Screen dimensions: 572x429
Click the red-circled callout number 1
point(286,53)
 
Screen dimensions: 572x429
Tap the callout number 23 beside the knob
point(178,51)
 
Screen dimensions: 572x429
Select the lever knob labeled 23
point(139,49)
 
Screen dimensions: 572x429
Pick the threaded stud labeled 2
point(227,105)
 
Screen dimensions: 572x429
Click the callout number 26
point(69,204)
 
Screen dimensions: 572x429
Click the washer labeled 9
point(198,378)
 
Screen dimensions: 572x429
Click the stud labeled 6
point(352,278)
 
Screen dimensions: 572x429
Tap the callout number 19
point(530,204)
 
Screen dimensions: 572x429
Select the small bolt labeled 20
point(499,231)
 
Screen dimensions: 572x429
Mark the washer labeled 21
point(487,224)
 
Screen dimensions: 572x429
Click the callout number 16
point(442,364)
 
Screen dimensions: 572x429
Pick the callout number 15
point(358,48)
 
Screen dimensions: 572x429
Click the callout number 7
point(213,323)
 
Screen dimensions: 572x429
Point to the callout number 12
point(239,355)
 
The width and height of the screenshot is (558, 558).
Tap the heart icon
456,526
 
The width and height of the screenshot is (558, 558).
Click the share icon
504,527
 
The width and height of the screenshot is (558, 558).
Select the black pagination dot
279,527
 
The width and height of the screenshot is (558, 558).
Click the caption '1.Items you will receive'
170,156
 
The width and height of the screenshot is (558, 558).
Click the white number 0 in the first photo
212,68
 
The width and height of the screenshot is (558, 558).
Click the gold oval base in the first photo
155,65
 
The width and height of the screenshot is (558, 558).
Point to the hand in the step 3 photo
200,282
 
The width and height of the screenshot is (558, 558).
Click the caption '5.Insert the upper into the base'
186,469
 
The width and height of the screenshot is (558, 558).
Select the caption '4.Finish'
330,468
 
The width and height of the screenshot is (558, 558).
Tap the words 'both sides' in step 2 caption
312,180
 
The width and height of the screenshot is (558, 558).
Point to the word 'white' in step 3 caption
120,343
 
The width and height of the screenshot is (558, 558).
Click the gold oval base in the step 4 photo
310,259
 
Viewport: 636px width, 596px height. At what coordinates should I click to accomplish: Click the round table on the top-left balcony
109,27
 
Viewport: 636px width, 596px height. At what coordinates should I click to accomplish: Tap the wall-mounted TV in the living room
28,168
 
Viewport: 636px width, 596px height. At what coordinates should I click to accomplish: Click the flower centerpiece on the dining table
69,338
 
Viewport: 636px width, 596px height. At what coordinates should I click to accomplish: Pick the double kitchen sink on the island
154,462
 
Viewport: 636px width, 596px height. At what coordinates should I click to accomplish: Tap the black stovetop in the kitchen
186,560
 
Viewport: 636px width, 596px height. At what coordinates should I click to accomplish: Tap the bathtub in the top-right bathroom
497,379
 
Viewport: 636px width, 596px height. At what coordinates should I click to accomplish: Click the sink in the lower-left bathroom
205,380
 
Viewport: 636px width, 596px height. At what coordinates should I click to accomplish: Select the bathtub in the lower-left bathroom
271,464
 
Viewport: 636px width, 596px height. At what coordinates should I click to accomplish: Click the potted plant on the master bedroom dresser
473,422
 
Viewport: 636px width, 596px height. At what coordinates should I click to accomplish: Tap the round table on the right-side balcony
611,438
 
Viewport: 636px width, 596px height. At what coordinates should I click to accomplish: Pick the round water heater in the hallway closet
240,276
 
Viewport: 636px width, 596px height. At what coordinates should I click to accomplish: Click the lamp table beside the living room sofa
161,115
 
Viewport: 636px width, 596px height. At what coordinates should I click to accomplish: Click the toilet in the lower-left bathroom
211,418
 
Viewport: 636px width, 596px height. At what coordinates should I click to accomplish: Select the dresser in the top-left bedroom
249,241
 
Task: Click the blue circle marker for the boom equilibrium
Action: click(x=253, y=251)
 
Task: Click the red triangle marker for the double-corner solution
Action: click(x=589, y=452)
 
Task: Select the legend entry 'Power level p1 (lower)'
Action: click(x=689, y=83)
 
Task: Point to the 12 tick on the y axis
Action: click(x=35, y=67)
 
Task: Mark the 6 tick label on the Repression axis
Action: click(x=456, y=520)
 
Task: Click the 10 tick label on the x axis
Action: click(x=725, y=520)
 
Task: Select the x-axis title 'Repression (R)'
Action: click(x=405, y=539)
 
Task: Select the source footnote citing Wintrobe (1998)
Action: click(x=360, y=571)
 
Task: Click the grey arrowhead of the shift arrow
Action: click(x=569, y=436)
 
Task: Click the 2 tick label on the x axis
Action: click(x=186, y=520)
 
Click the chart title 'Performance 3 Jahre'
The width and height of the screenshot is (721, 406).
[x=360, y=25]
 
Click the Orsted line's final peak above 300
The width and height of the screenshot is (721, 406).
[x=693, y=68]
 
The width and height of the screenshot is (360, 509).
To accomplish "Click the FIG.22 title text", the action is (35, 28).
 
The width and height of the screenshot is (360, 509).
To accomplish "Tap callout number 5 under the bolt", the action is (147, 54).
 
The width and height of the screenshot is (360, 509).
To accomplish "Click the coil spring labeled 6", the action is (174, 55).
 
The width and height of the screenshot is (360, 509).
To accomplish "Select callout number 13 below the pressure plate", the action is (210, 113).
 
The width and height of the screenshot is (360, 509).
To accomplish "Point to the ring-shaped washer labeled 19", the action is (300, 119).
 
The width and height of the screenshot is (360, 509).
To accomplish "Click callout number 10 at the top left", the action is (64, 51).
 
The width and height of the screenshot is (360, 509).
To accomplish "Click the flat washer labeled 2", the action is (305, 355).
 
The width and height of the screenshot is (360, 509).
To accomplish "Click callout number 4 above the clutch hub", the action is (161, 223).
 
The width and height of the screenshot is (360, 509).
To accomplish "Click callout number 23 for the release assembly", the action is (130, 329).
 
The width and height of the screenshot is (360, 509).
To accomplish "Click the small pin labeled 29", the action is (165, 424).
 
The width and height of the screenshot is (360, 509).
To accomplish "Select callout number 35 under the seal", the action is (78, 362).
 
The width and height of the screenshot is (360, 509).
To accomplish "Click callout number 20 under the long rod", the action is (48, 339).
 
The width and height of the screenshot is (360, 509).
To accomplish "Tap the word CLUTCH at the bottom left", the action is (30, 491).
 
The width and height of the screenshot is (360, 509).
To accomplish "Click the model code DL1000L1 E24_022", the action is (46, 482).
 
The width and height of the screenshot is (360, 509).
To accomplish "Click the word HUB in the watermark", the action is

:::

__Written request__. Please revise all the rows above, replacing "Screen dimensions" with "Screen size" wherever it appears and keeping everything else the same.

__Solution below__.
Screen size: 572x429
Click the red-circled callout number 1
point(286,53)
 
Screen size: 572x429
Tap the callout number 23 beside the knob
point(178,51)
 
Screen size: 572x429
Select the lever knob labeled 23
point(139,49)
 
Screen size: 572x429
Pick the threaded stud labeled 2
point(227,105)
 
Screen size: 572x429
Click the callout number 26
point(69,204)
 
Screen size: 572x429
Click the washer labeled 9
point(198,378)
 
Screen size: 572x429
Click the stud labeled 6
point(352,278)
 
Screen size: 572x429
Tap the callout number 19
point(530,204)
 
Screen size: 572x429
Select the small bolt labeled 20
point(499,231)
 
Screen size: 572x429
Mark the washer labeled 21
point(487,224)
 
Screen size: 572x429
Click the callout number 16
point(442,364)
 
Screen size: 572x429
Pick the callout number 15
point(358,48)
 
Screen size: 572x429
Click the callout number 7
point(213,323)
 
Screen size: 572x429
Point to the callout number 12
point(239,355)
 
The width and height of the screenshot is (558, 558).
Tap the heart icon
456,526
 
The width and height of the screenshot is (558, 558).
Click the share icon
504,527
 
The width and height of the screenshot is (558, 558).
Select the black pagination dot
279,527
 
The width and height of the screenshot is (558, 558).
Click the caption '1.Items you will receive'
170,156
 
The width and height of the screenshot is (558, 558).
Click the white number 0 in the first photo
212,68
 
The width and height of the screenshot is (558, 558).
Click the gold oval base in the first photo
155,65
 
The width and height of the screenshot is (558, 558).
Point to the hand in the step 3 photo
200,282
 
The width and height of the screenshot is (558, 558).
Click the caption '5.Insert the upper into the base'
186,469
 
The width and height of the screenshot is (558, 558).
Select the caption '4.Finish'
330,468
 
The width and height of the screenshot is (558, 558).
Tap the words 'both sides' in step 2 caption
312,180
 
The width and height of the screenshot is (558, 558).
Point to the word 'white' in step 3 caption
120,343
 
The width and height of the screenshot is (558, 558).
Click the gold oval base in the step 4 photo
310,259
 
Viewport: 636px width, 596px height. At what coordinates should I click to accomplish: Click the round table on the top-left balcony
109,27
 
Viewport: 636px width, 596px height. At what coordinates should I click to accomplish: Tap the wall-mounted TV in the living room
28,168
 
Viewport: 636px width, 596px height. At what coordinates should I click to accomplish: Click the flower centerpiece on the dining table
69,338
 
Viewport: 636px width, 596px height. At what coordinates should I click to accomplish: Pick the double kitchen sink on the island
154,462
 
Viewport: 636px width, 596px height. At what coordinates should I click to accomplish: Tap the black stovetop in the kitchen
186,560
 
Viewport: 636px width, 596px height. At what coordinates should I click to accomplish: Tap the bathtub in the top-right bathroom
497,379
 
Viewport: 636px width, 596px height. At what coordinates should I click to accomplish: Click the sink in the lower-left bathroom
205,380
 
Viewport: 636px width, 596px height. At what coordinates should I click to accomplish: Select the bathtub in the lower-left bathroom
271,464
 
Viewport: 636px width, 596px height. At what coordinates should I click to accomplish: Click the potted plant on the master bedroom dresser
473,422
 
Viewport: 636px width, 596px height. At what coordinates should I click to accomplish: Tap the round table on the right-side balcony
611,438
 
Viewport: 636px width, 596px height. At what coordinates should I click to accomplish: Pick the round water heater in the hallway closet
240,276
 
Viewport: 636px width, 596px height. At what coordinates should I click to accomplish: Click the lamp table beside the living room sofa
161,115
 
Viewport: 636px width, 596px height. At what coordinates should I click to accomplish: Click the toilet in the lower-left bathroom
211,418
 
Viewport: 636px width, 596px height. At what coordinates should I click to accomplish: Select the dresser in the top-left bedroom
249,241
 
Task: Click the blue circle marker for the boom equilibrium
Action: click(x=253, y=251)
 
Task: Click the red triangle marker for the double-corner solution
Action: click(x=589, y=452)
 
Task: Select the legend entry 'Power level p1 (lower)'
Action: click(x=689, y=83)
 
Task: Point to the 12 tick on the y axis
Action: click(x=35, y=67)
 
Task: Mark the 6 tick label on the Repression axis
Action: click(x=456, y=520)
 
Task: Click the 10 tick label on the x axis
Action: click(x=725, y=520)
 
Task: Select the x-axis title 'Repression (R)'
Action: click(x=405, y=539)
 
Task: Select the source footnote citing Wintrobe (1998)
Action: click(x=360, y=571)
 
Task: Click the grey arrowhead of the shift arrow
Action: click(x=569, y=436)
 
Task: Click the 2 tick label on the x axis
Action: click(x=186, y=520)
 
Click the chart title 'Performance 3 Jahre'
The width and height of the screenshot is (721, 406).
[x=360, y=25]
 
Click the Orsted line's final peak above 300
The width and height of the screenshot is (721, 406).
[x=693, y=68]
 
The width and height of the screenshot is (360, 509).
To accomplish "Click the FIG.22 title text", the action is (35, 28).
 
The width and height of the screenshot is (360, 509).
To accomplish "Tap callout number 5 under the bolt", the action is (147, 54).
 
The width and height of the screenshot is (360, 509).
To accomplish "Click the coil spring labeled 6", the action is (174, 55).
 
The width and height of the screenshot is (360, 509).
To accomplish "Select callout number 13 below the pressure plate", the action is (210, 113).
 
The width and height of the screenshot is (360, 509).
To accomplish "Point to the ring-shaped washer labeled 19", the action is (300, 119).
 
The width and height of the screenshot is (360, 509).
To accomplish "Click callout number 10 at the top left", the action is (64, 51).
 
The width and height of the screenshot is (360, 509).
To accomplish "Click the flat washer labeled 2", the action is (305, 355).
 
The width and height of the screenshot is (360, 509).
To accomplish "Click callout number 4 above the clutch hub", the action is (161, 223).
 
The width and height of the screenshot is (360, 509).
To accomplish "Click callout number 23 for the release assembly", the action is (130, 329).
 
The width and height of the screenshot is (360, 509).
To accomplish "Click the small pin labeled 29", the action is (165, 424).
 
The width and height of the screenshot is (360, 509).
To accomplish "Select callout number 35 under the seal", the action is (78, 362).
 
The width and height of the screenshot is (360, 509).
To accomplish "Click callout number 20 under the long rod", the action is (48, 339).
 
The width and height of the screenshot is (360, 509).
To accomplish "Tap the word CLUTCH at the bottom left", the action is (30, 491).
 
The width and height of the screenshot is (360, 509).
To accomplish "Click the model code DL1000L1 E24_022", the action is (46, 482).
 
The width and height of the screenshot is (360, 509).
To accomplish "Click the word HUB in the watermark", the action is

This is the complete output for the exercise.